* **Word and element pointing entries**
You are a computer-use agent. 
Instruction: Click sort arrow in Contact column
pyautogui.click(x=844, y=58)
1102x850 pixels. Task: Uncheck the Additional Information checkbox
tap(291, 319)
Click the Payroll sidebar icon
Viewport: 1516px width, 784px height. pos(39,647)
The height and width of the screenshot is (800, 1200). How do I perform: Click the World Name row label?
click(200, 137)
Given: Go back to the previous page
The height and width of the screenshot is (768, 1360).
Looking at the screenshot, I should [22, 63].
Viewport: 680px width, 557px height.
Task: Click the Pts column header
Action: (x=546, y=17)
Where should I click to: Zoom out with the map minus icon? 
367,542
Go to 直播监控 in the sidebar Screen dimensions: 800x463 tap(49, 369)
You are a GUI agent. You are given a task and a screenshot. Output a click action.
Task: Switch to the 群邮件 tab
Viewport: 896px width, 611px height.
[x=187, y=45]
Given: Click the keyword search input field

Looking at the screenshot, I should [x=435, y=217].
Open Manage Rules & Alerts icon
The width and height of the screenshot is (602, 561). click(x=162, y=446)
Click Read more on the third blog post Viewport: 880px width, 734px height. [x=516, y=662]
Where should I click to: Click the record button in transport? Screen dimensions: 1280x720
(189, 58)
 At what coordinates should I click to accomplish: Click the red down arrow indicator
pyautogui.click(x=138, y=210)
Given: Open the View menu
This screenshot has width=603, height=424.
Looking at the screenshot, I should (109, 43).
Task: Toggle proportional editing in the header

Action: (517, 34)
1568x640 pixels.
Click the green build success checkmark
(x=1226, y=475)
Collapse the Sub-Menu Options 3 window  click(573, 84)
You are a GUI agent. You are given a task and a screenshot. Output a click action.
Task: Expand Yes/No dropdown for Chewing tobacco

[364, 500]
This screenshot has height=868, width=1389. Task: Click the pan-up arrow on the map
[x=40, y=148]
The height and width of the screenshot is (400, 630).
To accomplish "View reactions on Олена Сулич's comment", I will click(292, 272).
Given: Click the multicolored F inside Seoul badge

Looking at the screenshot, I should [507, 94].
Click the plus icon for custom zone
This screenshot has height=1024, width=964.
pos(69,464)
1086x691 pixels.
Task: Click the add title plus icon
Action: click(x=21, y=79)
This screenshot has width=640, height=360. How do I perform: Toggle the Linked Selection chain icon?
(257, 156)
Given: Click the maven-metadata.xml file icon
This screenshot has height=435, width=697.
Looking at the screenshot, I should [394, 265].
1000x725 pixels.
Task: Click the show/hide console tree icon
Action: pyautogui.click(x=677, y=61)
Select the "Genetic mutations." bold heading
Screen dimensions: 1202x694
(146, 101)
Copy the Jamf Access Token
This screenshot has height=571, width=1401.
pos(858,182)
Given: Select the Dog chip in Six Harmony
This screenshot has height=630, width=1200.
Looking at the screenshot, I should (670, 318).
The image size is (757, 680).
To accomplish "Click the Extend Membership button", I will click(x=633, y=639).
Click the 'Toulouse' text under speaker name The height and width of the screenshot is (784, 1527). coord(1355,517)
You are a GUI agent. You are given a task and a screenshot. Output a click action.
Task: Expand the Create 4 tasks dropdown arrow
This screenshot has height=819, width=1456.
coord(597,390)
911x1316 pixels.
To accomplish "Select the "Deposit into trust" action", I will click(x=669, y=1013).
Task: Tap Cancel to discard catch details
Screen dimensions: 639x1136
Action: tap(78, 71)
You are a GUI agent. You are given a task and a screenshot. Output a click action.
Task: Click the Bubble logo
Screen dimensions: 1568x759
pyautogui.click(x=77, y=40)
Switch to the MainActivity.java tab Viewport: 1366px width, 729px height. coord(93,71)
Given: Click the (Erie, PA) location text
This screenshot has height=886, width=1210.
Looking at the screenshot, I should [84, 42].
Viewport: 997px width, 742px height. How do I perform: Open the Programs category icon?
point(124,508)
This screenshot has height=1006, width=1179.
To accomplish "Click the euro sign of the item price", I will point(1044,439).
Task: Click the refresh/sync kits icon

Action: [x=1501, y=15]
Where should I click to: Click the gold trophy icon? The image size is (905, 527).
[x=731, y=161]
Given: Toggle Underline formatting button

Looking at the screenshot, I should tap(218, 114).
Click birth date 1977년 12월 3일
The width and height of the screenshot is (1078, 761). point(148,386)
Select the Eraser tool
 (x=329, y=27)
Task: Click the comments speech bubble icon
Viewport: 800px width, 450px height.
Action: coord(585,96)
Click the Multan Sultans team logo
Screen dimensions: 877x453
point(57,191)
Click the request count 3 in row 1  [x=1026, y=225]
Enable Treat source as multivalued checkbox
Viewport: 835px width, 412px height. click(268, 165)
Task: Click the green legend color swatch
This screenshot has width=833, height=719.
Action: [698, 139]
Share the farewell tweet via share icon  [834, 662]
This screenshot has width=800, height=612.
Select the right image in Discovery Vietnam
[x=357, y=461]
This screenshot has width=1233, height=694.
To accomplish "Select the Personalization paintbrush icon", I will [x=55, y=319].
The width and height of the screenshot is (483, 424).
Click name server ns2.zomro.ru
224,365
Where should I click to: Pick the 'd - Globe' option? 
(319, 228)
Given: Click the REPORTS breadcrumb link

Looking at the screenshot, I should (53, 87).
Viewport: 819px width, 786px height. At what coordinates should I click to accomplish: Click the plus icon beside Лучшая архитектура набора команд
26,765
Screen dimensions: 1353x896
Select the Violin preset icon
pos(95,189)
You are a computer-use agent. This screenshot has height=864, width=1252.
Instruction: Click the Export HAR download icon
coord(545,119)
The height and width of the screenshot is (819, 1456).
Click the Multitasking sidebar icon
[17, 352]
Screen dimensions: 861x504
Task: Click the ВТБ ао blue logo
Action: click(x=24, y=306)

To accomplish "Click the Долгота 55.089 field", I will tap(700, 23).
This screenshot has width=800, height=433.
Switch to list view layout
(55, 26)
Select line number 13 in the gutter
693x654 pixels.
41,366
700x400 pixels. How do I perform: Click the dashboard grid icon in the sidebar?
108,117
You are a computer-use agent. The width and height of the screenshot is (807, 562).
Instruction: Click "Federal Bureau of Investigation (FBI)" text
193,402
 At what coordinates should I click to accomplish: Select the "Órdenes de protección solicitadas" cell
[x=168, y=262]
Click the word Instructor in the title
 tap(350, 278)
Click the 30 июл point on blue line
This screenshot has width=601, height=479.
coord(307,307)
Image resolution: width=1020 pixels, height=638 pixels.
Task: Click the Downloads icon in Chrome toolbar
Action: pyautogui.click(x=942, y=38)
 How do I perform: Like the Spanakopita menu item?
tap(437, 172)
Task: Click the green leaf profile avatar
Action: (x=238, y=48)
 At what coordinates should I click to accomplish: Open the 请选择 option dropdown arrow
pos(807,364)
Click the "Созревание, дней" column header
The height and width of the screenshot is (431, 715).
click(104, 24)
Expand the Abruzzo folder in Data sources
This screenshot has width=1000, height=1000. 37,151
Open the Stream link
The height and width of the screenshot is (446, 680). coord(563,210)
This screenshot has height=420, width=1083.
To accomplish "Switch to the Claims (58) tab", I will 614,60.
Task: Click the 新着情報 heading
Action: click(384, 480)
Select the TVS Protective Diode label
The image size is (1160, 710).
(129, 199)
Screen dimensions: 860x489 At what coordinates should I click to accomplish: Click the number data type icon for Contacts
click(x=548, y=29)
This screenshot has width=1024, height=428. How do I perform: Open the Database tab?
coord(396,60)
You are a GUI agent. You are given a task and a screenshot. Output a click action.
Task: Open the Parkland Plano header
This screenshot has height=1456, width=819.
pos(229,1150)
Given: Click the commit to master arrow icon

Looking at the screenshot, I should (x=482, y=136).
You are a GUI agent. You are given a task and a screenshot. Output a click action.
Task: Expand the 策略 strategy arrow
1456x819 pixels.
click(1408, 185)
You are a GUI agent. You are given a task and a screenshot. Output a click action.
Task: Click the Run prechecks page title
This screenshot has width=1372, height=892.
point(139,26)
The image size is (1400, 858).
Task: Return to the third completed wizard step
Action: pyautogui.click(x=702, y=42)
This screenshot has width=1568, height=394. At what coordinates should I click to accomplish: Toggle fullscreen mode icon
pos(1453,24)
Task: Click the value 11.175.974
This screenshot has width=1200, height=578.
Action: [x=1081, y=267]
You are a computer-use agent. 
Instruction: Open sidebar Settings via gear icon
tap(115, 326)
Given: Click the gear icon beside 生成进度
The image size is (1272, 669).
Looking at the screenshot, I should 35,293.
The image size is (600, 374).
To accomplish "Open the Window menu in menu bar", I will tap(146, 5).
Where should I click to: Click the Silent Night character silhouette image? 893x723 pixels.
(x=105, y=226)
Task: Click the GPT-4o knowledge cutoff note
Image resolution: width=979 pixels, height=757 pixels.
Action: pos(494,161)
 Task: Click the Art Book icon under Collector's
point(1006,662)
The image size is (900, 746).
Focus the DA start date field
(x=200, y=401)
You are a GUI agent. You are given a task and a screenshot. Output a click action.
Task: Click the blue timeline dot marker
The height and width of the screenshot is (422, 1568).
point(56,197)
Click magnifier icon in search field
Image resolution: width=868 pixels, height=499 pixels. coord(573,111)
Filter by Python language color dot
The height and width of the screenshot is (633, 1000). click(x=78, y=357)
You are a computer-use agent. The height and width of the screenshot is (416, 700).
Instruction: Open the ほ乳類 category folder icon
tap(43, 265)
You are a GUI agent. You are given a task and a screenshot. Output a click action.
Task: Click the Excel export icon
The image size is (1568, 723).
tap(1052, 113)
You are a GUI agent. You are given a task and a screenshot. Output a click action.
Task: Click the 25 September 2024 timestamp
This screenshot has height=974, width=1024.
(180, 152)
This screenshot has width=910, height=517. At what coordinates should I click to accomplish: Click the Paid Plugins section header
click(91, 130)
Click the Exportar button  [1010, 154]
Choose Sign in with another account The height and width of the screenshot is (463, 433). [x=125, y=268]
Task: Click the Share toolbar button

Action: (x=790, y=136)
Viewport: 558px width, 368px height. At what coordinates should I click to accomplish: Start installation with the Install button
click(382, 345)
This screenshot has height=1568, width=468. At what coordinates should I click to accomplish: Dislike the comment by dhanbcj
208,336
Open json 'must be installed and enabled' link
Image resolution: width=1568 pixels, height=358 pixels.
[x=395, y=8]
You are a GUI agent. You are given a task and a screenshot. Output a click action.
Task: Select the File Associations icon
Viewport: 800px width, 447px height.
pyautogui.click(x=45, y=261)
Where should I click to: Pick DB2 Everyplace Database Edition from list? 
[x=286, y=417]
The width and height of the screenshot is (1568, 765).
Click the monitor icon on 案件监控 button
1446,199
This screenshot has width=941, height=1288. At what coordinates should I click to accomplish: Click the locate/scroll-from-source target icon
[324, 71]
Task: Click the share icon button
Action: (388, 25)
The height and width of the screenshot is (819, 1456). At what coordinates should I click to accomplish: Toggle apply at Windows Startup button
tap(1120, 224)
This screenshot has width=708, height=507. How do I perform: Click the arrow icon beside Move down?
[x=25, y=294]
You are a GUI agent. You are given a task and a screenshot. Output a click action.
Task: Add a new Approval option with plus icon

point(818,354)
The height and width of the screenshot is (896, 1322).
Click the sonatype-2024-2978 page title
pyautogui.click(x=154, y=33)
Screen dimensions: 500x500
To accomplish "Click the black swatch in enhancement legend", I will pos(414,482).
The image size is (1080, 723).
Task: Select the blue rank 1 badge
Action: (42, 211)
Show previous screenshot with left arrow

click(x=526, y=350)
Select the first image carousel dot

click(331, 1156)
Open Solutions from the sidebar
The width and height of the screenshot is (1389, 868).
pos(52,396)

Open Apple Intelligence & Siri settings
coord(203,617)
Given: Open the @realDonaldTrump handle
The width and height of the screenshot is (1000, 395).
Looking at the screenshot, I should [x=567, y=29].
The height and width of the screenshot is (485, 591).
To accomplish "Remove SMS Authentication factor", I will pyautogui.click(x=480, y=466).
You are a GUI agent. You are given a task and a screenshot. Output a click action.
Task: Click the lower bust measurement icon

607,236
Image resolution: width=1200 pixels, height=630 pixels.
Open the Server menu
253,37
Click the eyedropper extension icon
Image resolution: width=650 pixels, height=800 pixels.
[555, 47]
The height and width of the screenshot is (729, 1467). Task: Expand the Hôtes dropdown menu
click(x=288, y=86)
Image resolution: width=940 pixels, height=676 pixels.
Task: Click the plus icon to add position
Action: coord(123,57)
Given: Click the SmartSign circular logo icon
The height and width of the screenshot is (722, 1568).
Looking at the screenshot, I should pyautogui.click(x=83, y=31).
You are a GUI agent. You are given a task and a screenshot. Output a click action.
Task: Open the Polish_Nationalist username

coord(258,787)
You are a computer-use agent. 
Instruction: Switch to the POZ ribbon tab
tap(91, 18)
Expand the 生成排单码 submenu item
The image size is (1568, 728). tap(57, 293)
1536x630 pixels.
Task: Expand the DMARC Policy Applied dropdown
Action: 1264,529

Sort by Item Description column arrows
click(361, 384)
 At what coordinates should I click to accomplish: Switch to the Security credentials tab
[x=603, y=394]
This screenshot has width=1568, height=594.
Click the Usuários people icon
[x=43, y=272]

* **Direction**
Please return, unchanged, the entries that begin with the line containing "Given: Click the gear icon beside 生成进度" and end with the line containing "Image resolution: width=868", both lines included.

* **Reply**
Given: Click the gear icon beside 生成进度
The image size is (1272, 669).
Looking at the screenshot, I should 35,293.
The image size is (600, 374).
To accomplish "Open the Window menu in menu bar", I will tap(146, 5).
Where should I click to: Click the Silent Night character silhouette image? 893x723 pixels.
(x=105, y=226)
Task: Click the GPT-4o knowledge cutoff note
Image resolution: width=979 pixels, height=757 pixels.
Action: pos(494,161)
 Task: Click the Art Book icon under Collector's
point(1006,662)
The image size is (900, 746).
Focus the DA start date field
(x=200, y=401)
You are a GUI agent. You are given a task and a screenshot. Output a click action.
Task: Click the blue timeline dot marker
The height and width of the screenshot is (422, 1568).
point(56,197)
Click magnifier icon in search field
Image resolution: width=868 pixels, height=499 pixels. coord(573,111)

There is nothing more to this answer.